Car ici c’est de combat dont il est question. Sept dinosaures (enfin plutôt six dinos et un gros singe, vague ersatz de King Kong), pas un de plus malheureusement, s’affrontent pour la suprématie mondiale, puisque chaque victoire sur un adversaire est synonyme de conquête territoriale. Au niveau du jeu en lui-même, rien de bien folichon. Même si les persos sont plutôt bien animés, le jeu manque rapidement d’un second souffle. Le panel de coups est assez léger là où il aurait clairement fallut compenser un cruel manque de modes de jeu et de persos. Résultat, on se lasse assez vite de Primal Rage. D’autant plus qu’il existait déjà bien d’autres jeux de combats nettement plus aboutis.
Killer Instinct (1995)
Quand la borne d’arcade envahit la Super Nes, c’est le jeu de baston qui y gagne à coup sûr.

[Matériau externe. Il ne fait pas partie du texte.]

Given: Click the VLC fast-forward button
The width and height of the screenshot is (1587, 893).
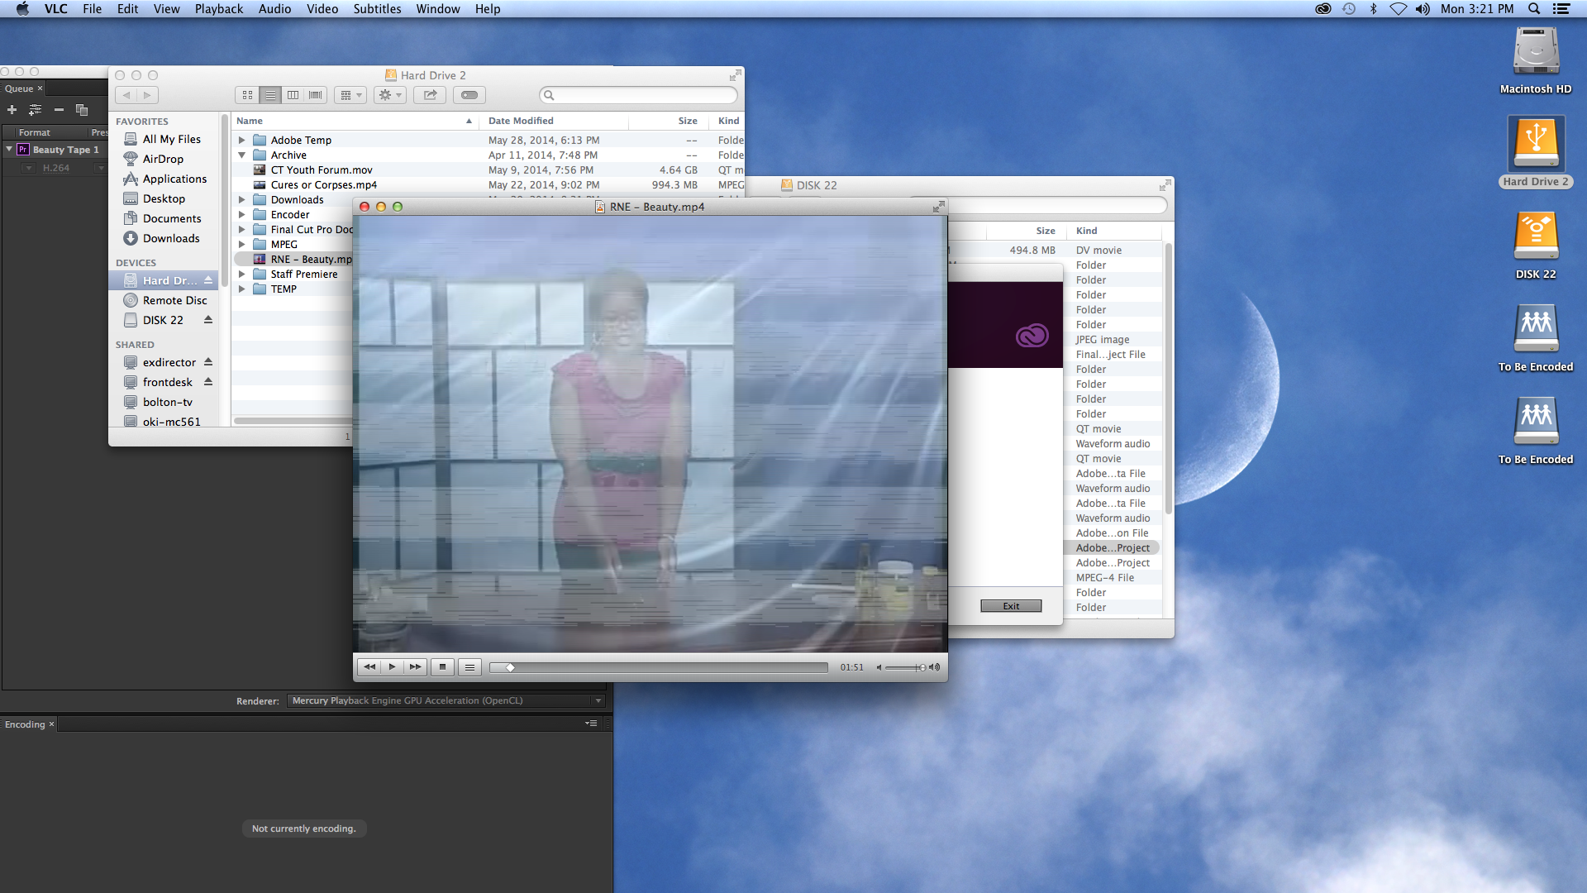Looking at the screenshot, I should coord(415,667).
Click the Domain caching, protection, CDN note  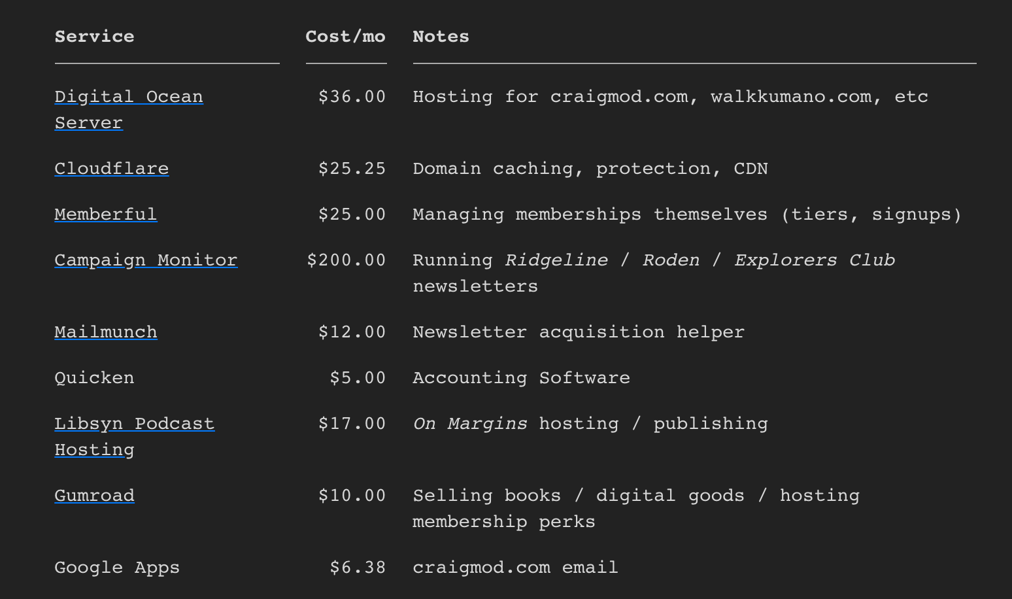[590, 169]
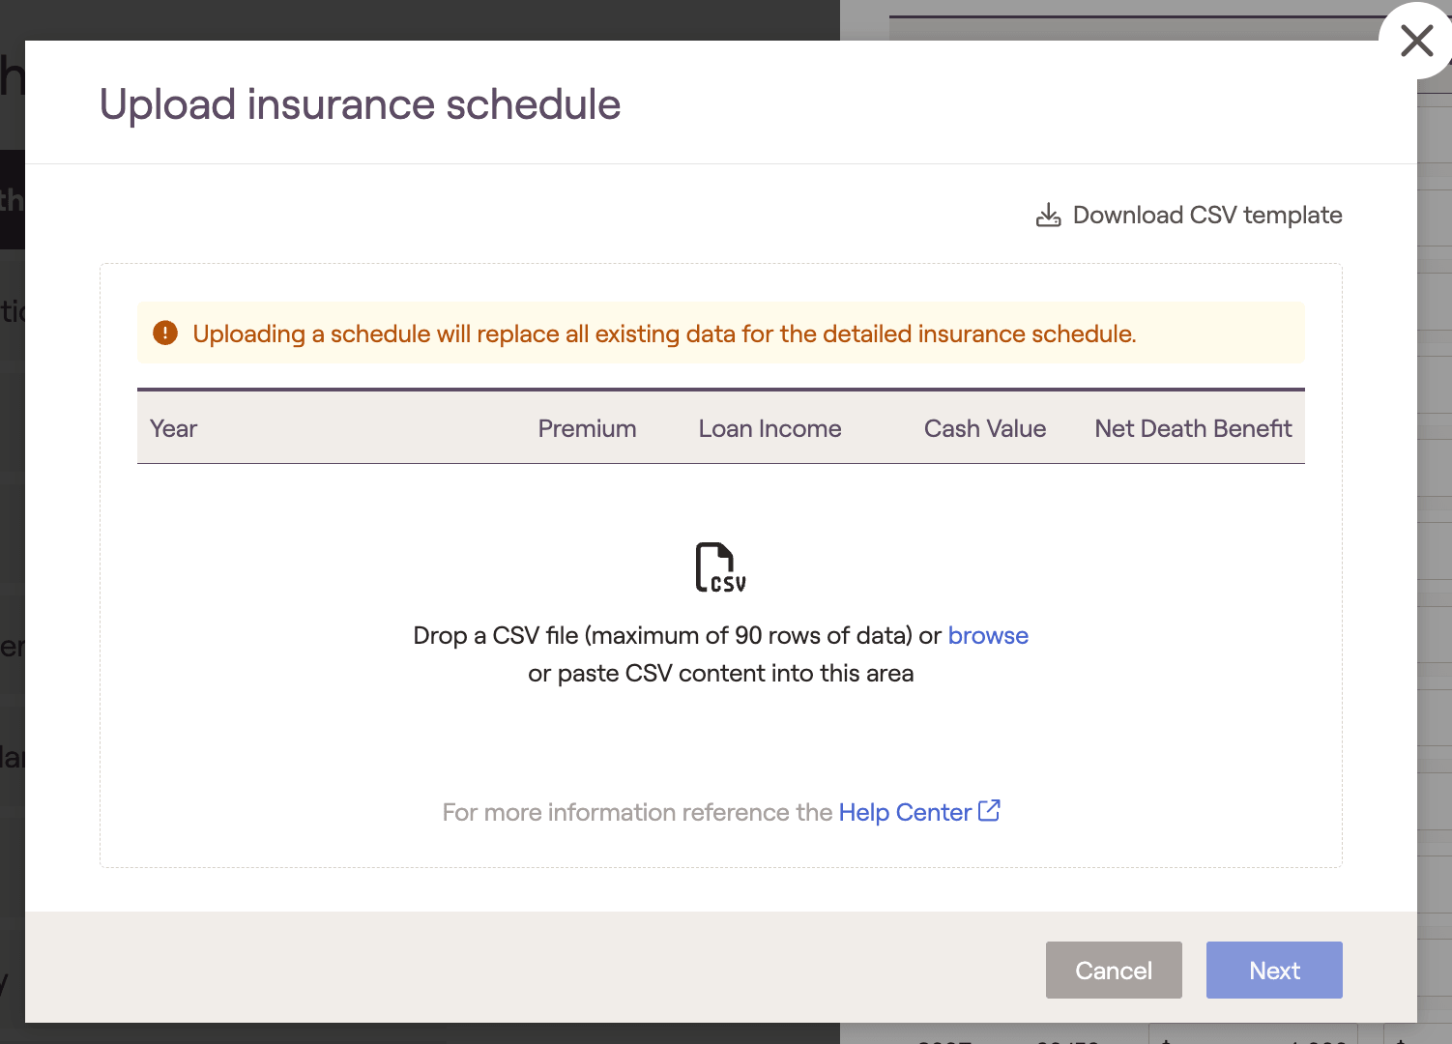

Développé par Rareware, à qui l’on devra quelques années plus tard le terrible FPS Goldeneye sur Nintendo 64, Killer Instinct faisait à l’époque figure d’outsider face aux jeux de combat déjà en place. Ses atouts majeurs, des graphismes irréprochables, un système de combos et de combos breaker particulièrement jouissif, même pour un novice, mais surtout un soin inaccoutumé apporté aux musiques. A tel point que le jeu était vendu avec un cd pour faire durer le plaisir, même si les musiques en question sont forcément plutôt kitschs aujourd’hui. Et puis il y avait la cartouche noire qui montrait elle aussi que chez Rareware on entendait se démarquer par tous les moyens. Sinon pas de gros défauts à signaler hormis peut-être un nombre trop restreint de personnages et surtout de modes de jeu. Il n’en demeure pas moins un de mes coups de coeur sur cette console.